13. Dr Bendor Grosvenor
Bendor Grosvenor is known for his work as an ‘art detective’, discovering lost artworks in BBC series ‘Britain’s Lost Masterpieces’ and ‘Fake or Fortune?’. As a British art historian and former art dealer, he specialises in Old Masters and British pictures, especially portraits. He has a brilliant blog, called Art History News, which includes exhibition reviews and commentary on art world news. He also writes regularly for The Financial Times and The Art Newspaper. Expect in-depth analysis and art historical insight of individual artworks.
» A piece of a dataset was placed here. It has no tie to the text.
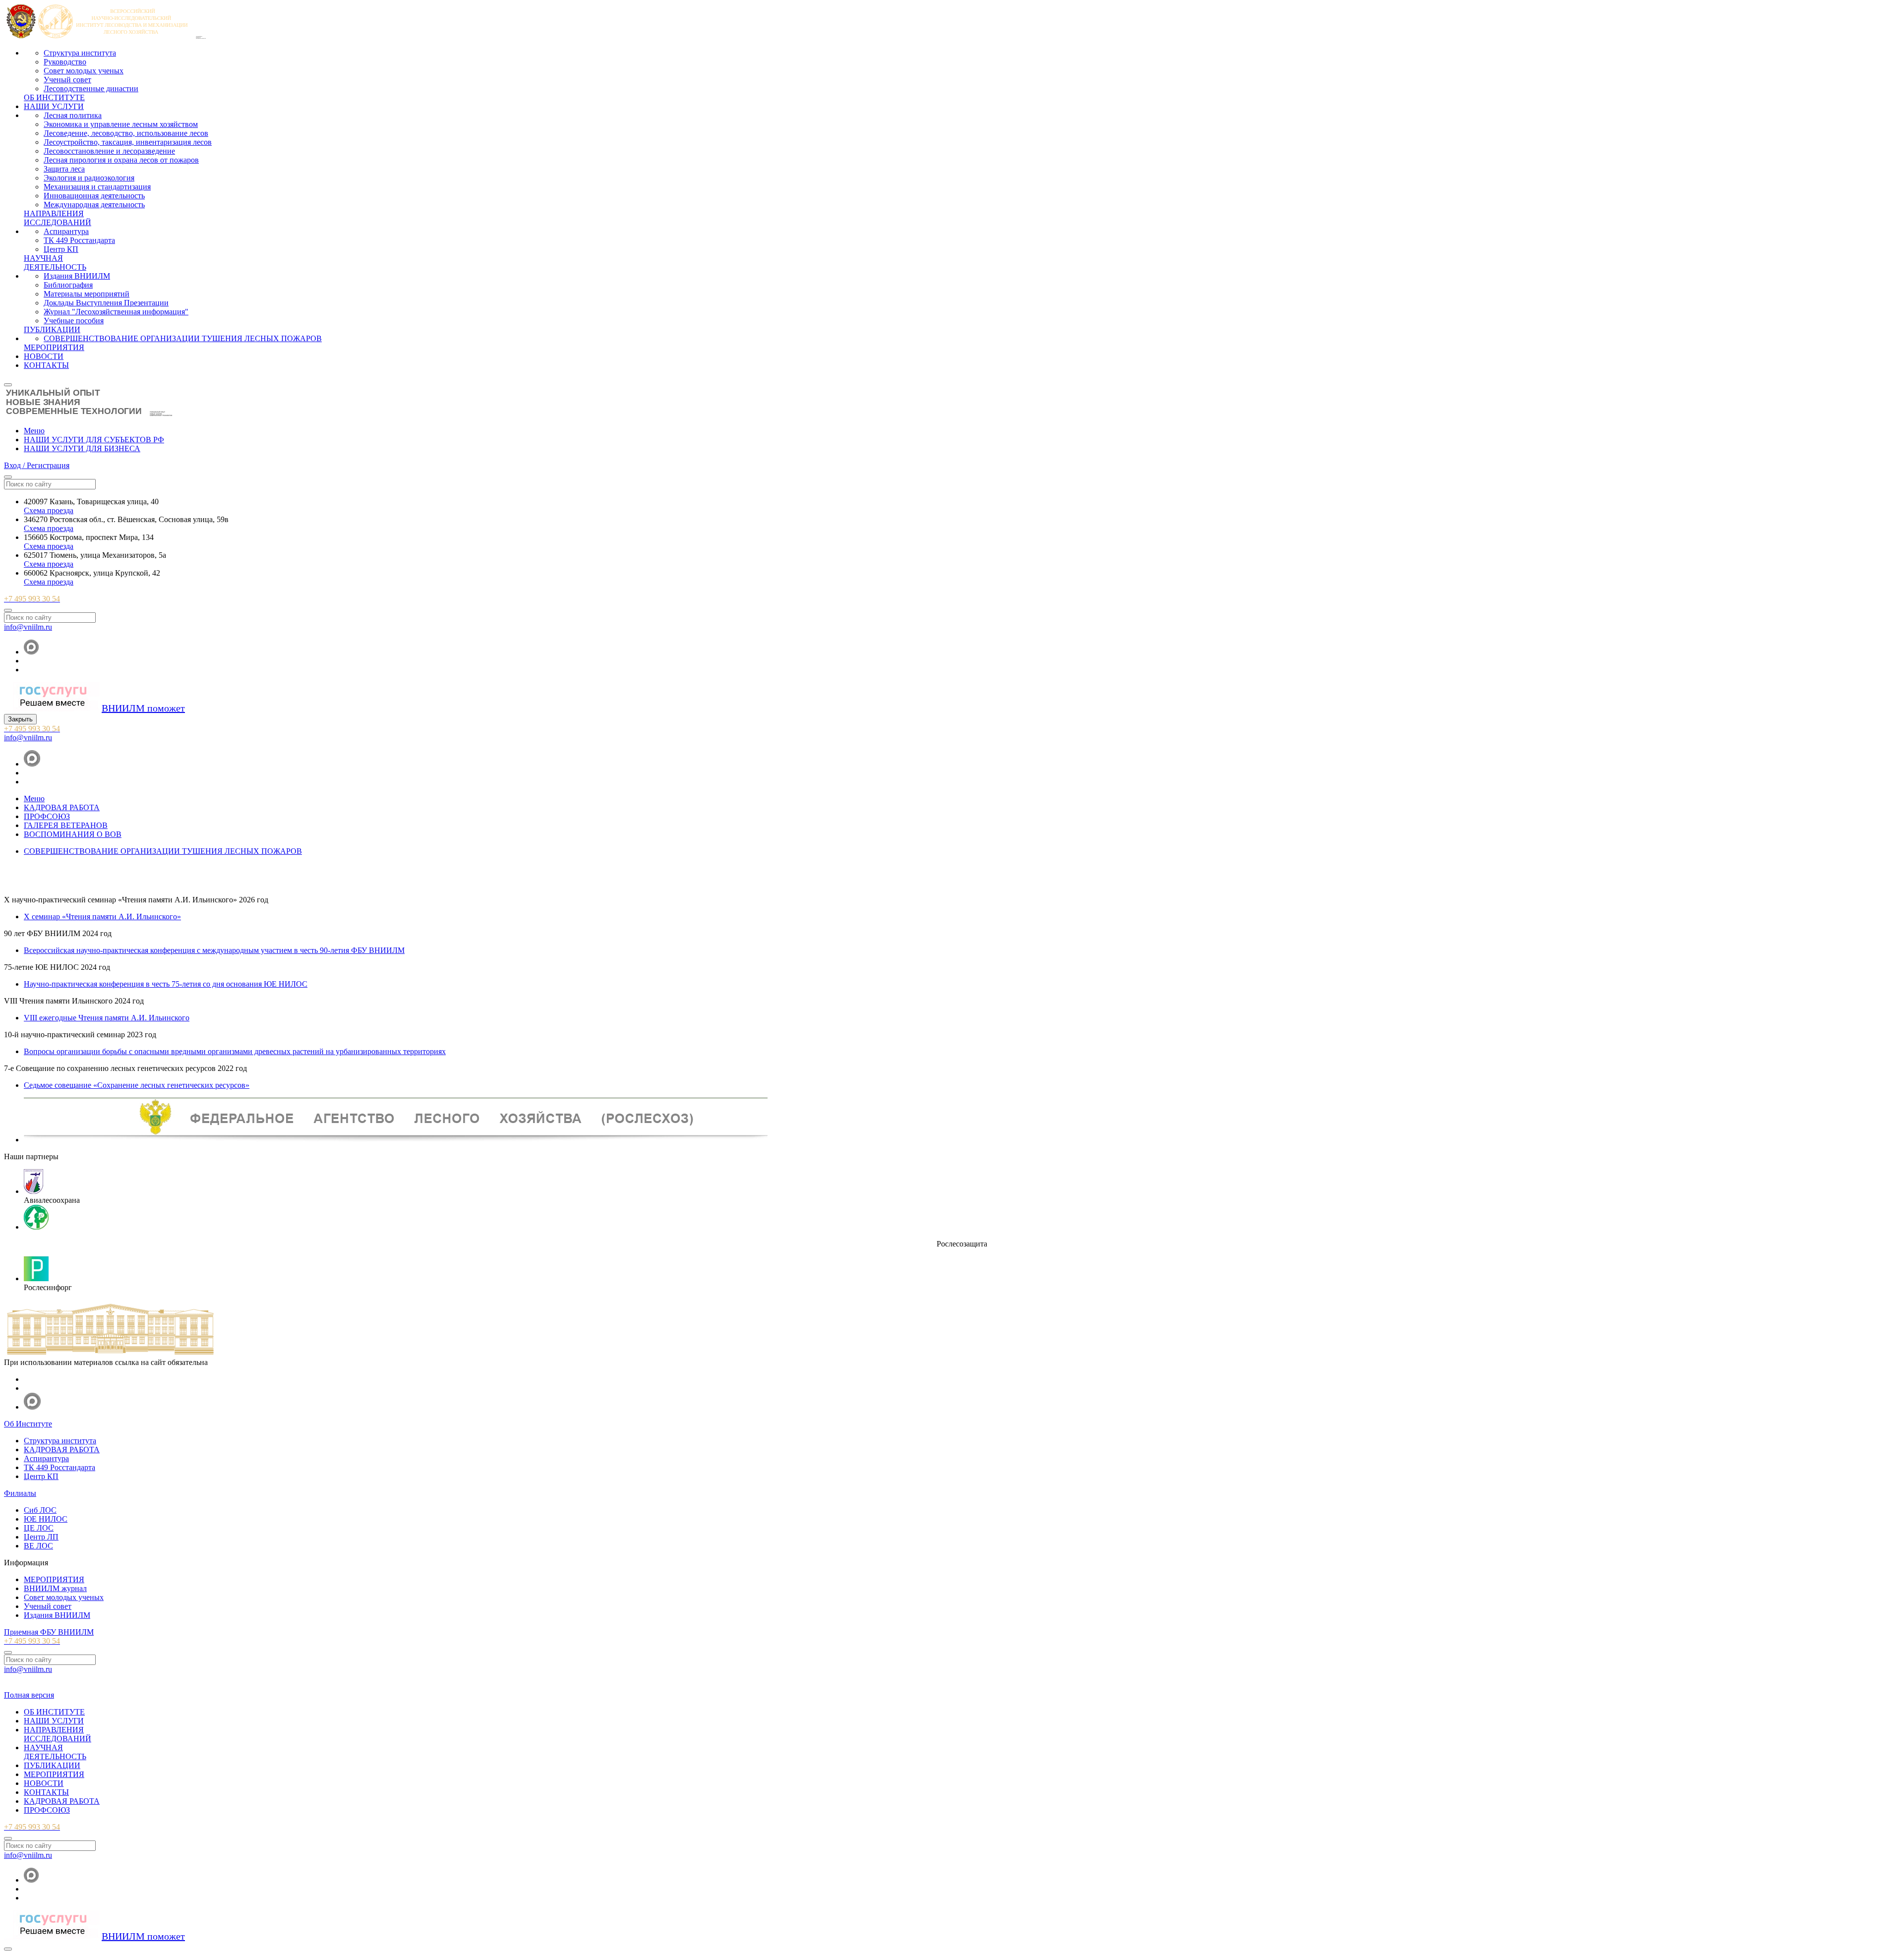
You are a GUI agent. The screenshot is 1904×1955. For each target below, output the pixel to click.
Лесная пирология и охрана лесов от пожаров (121, 160)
14 & 15. Zarina Muhammad and Gabrielle de la Puente
Twitter: @ZarinaMuhammad and @gabrielledlp
Creators of The White Pube, Zarina Muhammad and Gabrielle de la Puente describe themselves as “cowboys of the art world”. They write about contemporary art on their website, Twitter, Instagram, podcast and put up the occasional YouTube video. They cut through taboos, call out art world hierarchies and address issues such as white artists using black bodies in their art. Expect emoticons and straight-talking. It’s refreshing and ‘woke’.
16. Elise Bell
Elise Bell is an arts writer and commentator based in London. Focusing on comment pieces, interviews and op-eds, Bell has written for The Guardian, Dazed, Kinfolk, Prospect and It’s Nice That and has also appeared on BBC Front Row. Campaigning for arts accessibility, Elise Bell co-founded the social media brand Tabloid Art History and uses her incisive knowledge of art history to poke fun at the art world whilst discussing the issues surrounding it. She can be found interviewing Marina Ambramović, deriding Anish Kapoor and asking questions about class in the arts.